═══ The data ═══

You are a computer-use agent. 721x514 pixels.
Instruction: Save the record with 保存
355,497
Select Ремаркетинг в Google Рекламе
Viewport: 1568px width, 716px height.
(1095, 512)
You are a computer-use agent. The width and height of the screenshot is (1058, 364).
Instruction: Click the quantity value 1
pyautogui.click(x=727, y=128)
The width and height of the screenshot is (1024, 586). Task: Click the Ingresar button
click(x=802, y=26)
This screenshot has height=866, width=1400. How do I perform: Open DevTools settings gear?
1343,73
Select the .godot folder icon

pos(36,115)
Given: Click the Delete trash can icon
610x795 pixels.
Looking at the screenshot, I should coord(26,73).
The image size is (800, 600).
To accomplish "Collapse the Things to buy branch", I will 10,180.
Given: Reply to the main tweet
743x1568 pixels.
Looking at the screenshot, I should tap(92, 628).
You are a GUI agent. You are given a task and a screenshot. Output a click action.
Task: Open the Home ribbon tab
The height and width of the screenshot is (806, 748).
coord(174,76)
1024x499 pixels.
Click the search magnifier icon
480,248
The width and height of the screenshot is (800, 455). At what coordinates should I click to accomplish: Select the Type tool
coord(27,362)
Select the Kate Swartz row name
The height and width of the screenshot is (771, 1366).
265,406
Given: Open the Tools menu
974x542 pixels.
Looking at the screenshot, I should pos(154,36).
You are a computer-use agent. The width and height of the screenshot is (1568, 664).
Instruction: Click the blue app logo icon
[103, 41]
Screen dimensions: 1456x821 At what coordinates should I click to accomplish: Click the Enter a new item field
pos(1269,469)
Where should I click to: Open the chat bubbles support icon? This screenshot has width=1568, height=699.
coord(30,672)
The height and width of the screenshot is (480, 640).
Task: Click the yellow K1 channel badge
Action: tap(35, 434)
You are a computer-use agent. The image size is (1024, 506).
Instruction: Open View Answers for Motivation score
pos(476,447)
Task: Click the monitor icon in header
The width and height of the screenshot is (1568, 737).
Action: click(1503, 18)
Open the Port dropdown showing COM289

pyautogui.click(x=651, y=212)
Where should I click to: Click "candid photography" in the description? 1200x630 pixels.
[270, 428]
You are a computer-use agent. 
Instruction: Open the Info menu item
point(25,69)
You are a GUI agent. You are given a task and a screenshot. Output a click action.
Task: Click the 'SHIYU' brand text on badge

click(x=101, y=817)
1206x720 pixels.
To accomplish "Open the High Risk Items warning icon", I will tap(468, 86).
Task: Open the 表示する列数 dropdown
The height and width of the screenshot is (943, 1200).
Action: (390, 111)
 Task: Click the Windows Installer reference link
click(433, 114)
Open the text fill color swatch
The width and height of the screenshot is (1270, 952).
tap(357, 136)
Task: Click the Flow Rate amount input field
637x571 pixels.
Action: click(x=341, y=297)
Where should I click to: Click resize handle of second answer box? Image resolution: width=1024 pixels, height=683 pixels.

═══

Required work
Nothing but the lines from the one holding "The width and height of the screenshot is (1270, 952)." through the last line of the data may be output, and each must match exactly.

Completed exercise
The width and height of the screenshot is (1270, 952).
tap(357, 136)
Task: Click the Flow Rate amount input field
637x571 pixels.
Action: click(x=341, y=297)
Where should I click to: Click resize handle of second answer box? Image resolution: width=1024 pixels, height=683 pixels.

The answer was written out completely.